今季、2軍ではここまで9試合に登板して4勝2敗、防御率1.35。自身が残す数字には、ルーキーイヤーよりも凄みが増している。強化月間を経て「ファウルを取れる確率が高くなった。それが一番大きいです。数値的にも伸びていますし、真っすぐが大事だなというのは改めて思った1か月でした」と振り返る。自己最速を1キロ更新する149キロも計測したが「球速は出しにいこうとすると、出ないんです。バランスよく投げていれば自然と出てくるはず」。19歳ながらも、しっかりと足元を見つめる頼もしさがある。
先発ローテ枠の問題があるものの、1軍昇格を望む声も聞こえるようになってきた。昨シーズンは1試合に登板して3回6失点。

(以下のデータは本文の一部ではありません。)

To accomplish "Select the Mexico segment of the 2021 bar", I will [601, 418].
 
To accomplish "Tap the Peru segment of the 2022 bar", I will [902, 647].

明らかに成長した姿を見せ続ける今、1軍とのリアルな距離感をどのように感じているのか。「うーん……。5月になる前に比べたら、近づいているとは思いますけど」。己の現在地を、赤裸々に語った。
「まだまだ変化球が高く浮いて打たれたり、真っすぐを狙われて、いいヒットになることがあった。常に『いける』『抑える』っていう気持ちは持っているんですけど、その中でもまだまだミスが多いので、突き詰めていくものもある。このまま上がっても多少は抑えられるかもしれないですけど、ここから先、全て抑えられるわけでは絶対にない。“ずっと”抑えられるために、まだまだっていう気持ちは持ってやっています」
1軍昇格のさらに先へ…首脳陣が明かした前田悠への願い
倉野信次1軍投手コーチ(チーフ)兼ヘッドコーディネーター(投手)も「次に上がってきた時は、もうずっと(ローテーションを)回れるくらいのものは求めたい。あまり中途半端な状態では考えてないです」と話していた。谷間を埋めさせるのではなく、実力で枠を掴んでほしいというのが首脳陣の願いだ。前田悠も自身の立場は理解しつつ「どんどん上がっていける、追い求めているこの時間が楽しいんです。そこへのやりがいは、めちゃくちゃ感じています」と、1軍昇格よりも“遥か先”を見据えて日々を過ごしている。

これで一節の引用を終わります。